→ Challenge
Rewrite all of the entries below, switching "boot order" to "startup order" and keeping everything else the same. Leave the pictures out of your answer.

→ Listed records
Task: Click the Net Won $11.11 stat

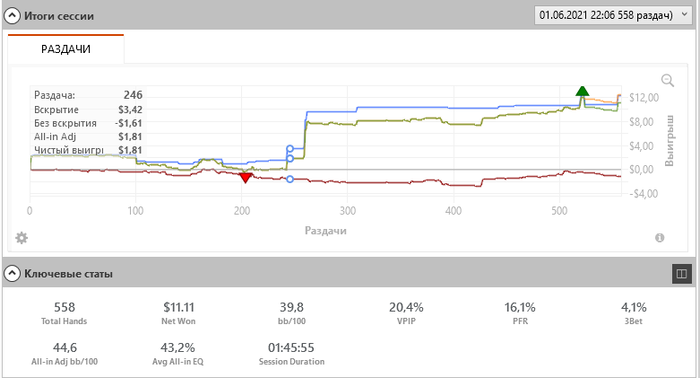Action: pos(179,313)
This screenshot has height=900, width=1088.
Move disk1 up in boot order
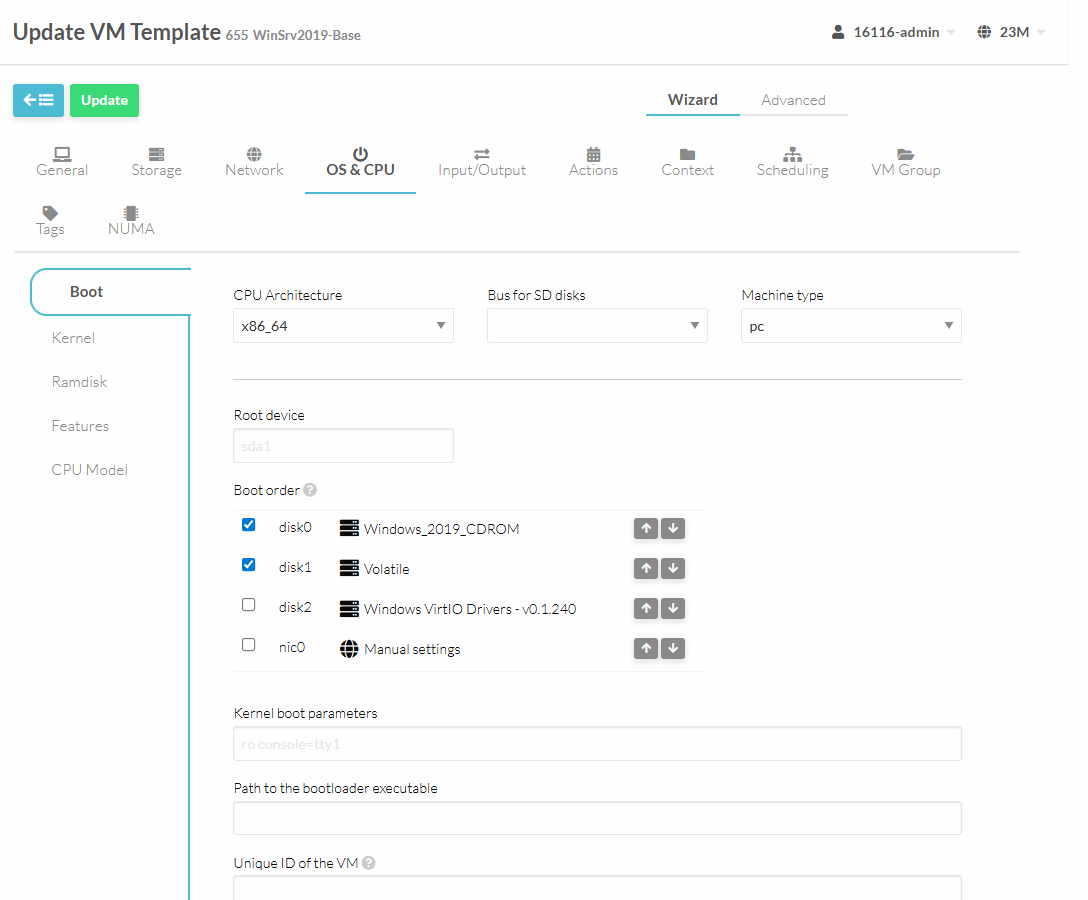coord(646,569)
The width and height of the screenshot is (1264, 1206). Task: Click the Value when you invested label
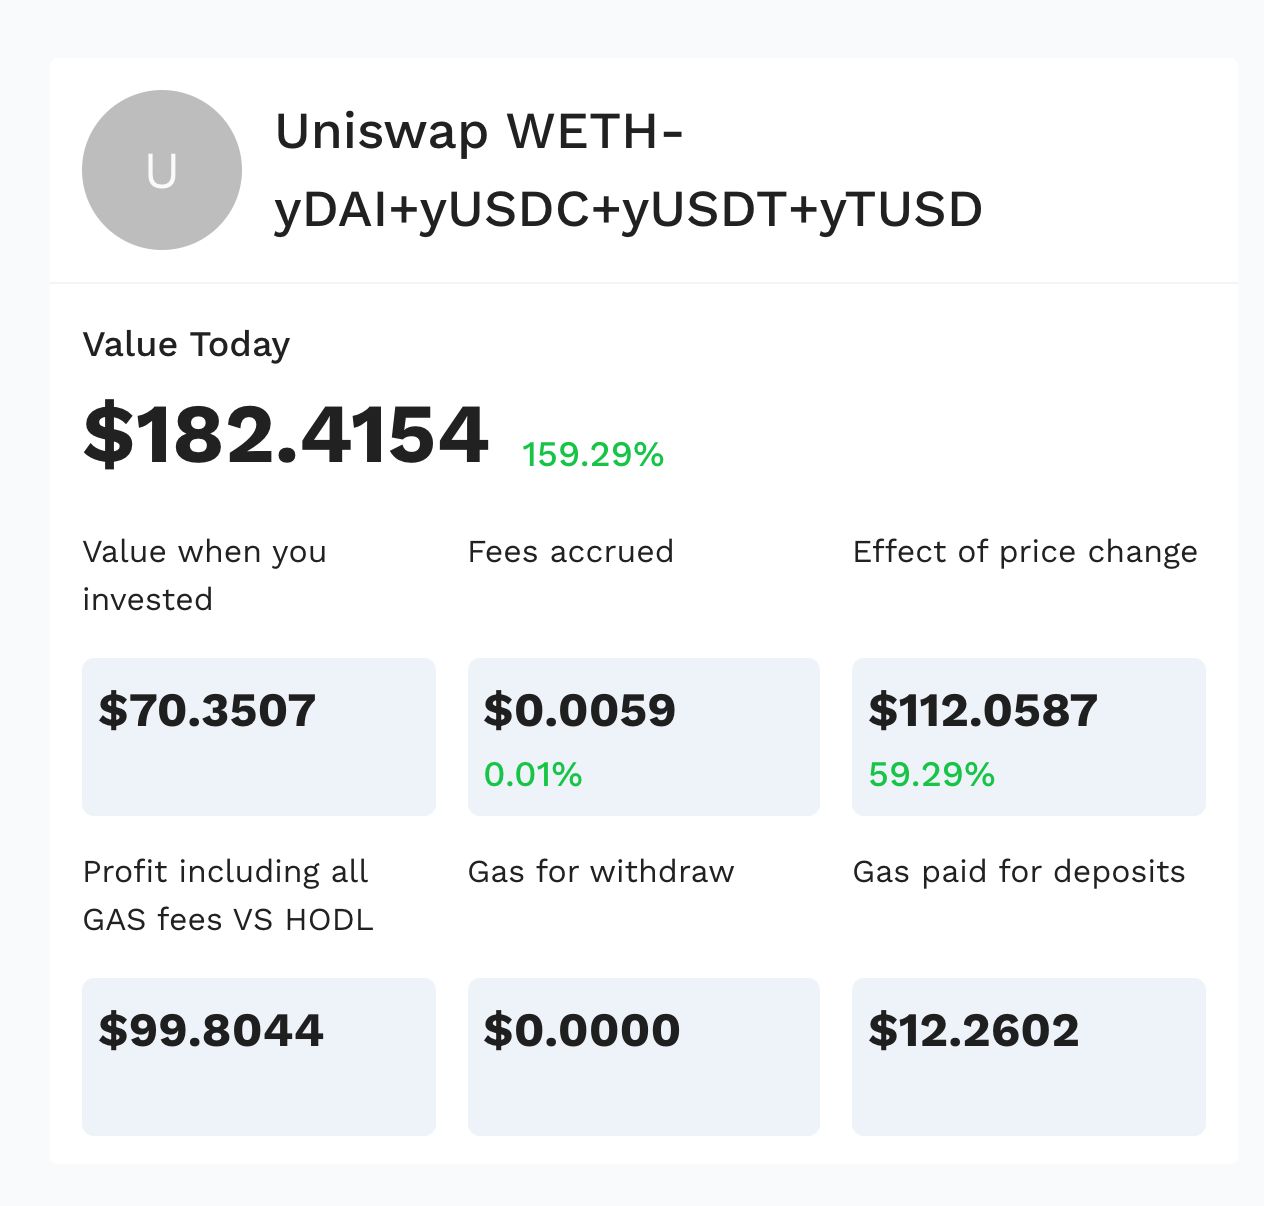tap(204, 575)
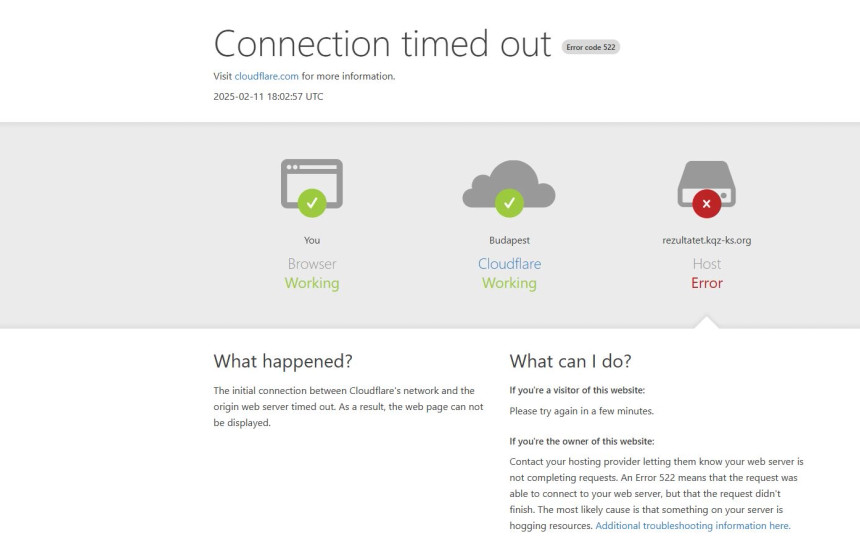The height and width of the screenshot is (550, 860).
Task: Click the What can I do? heading
Action: click(x=570, y=361)
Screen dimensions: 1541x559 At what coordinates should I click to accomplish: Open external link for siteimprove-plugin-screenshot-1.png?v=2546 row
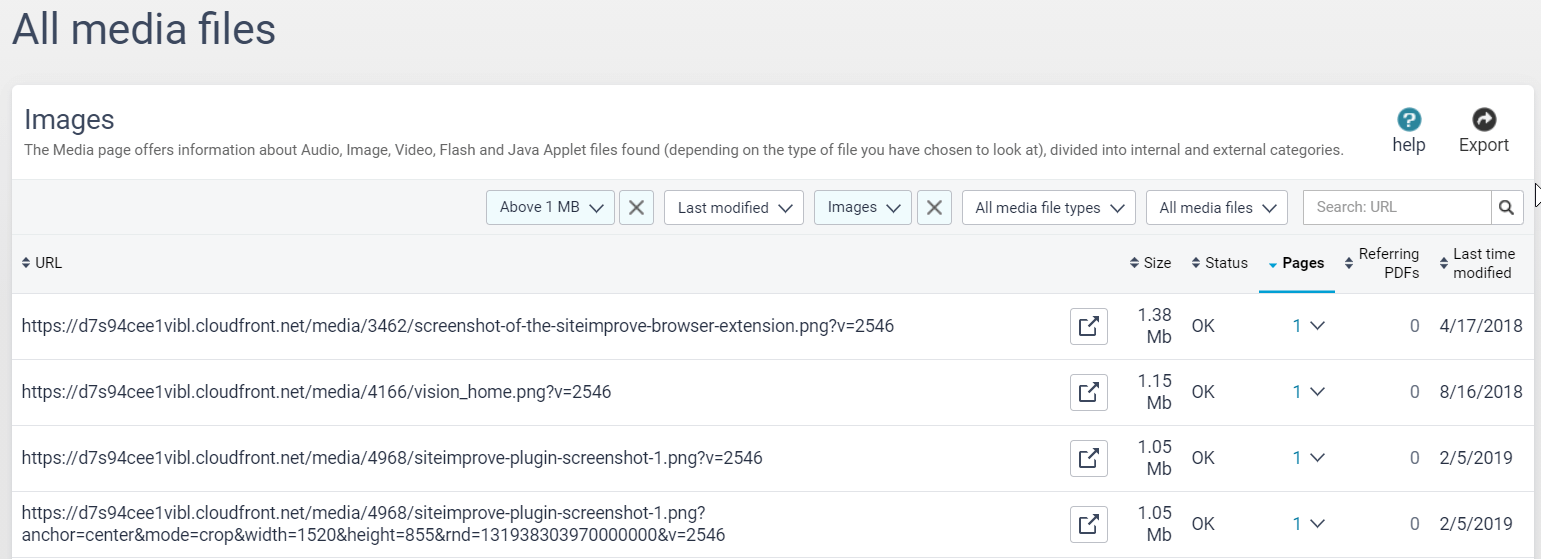[x=1089, y=458]
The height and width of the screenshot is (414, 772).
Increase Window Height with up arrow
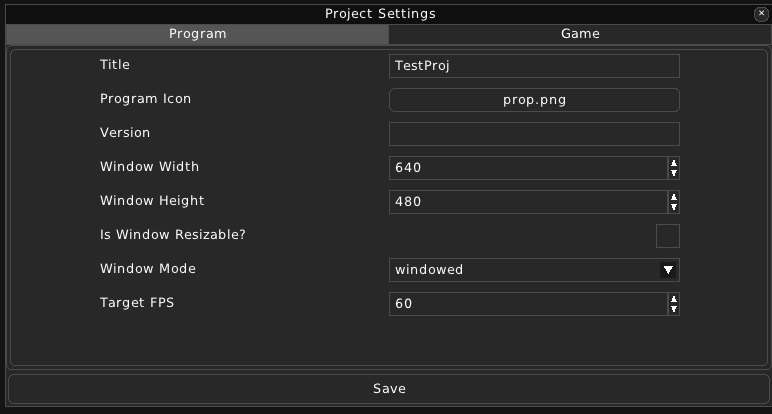[x=674, y=197]
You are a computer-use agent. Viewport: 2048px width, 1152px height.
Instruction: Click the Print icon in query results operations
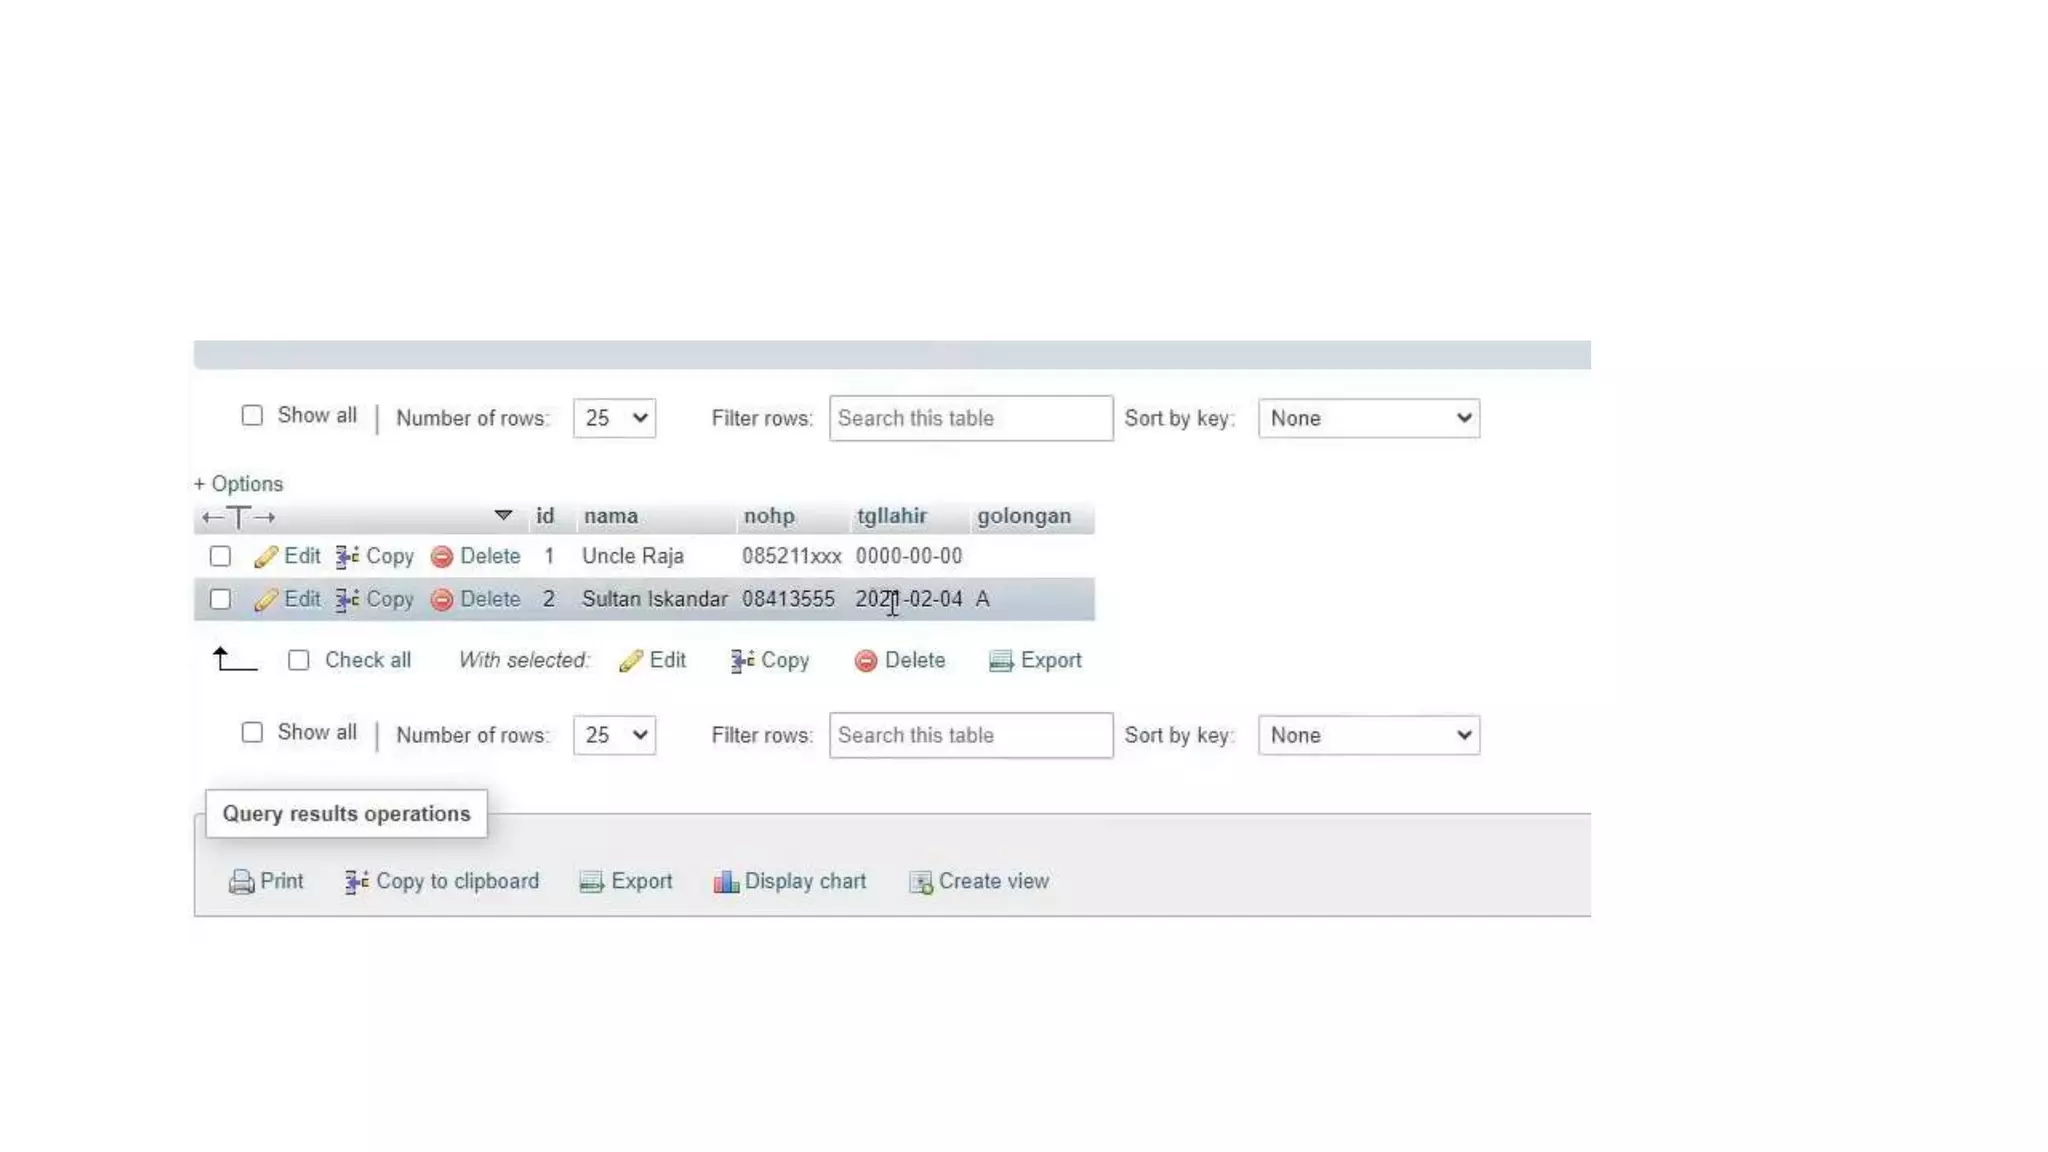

→ Reply to the exercise
Task: Click the Net Won $11.11 stat

Action: pos(179,313)
This screenshot has height=900, width=1088.
Move disk1 up in startup order
coord(646,569)
The width and height of the screenshot is (1264, 1206). Task: Click the Value when you invested label
tap(204, 575)
The height and width of the screenshot is (550, 860).
Task: Click the What can I do? heading
Action: click(x=570, y=361)
Screen dimensions: 1541x559 At what coordinates should I click to accomplish: Open external link for siteimprove-plugin-screenshot-1.png?v=2546 row
[x=1089, y=458]
The height and width of the screenshot is (414, 772).
Increase Window Height with up arrow
[x=674, y=197]
You are a computer-use agent. Viewport: 2048px width, 1152px height.
Instruction: Click the Print icon in query results operations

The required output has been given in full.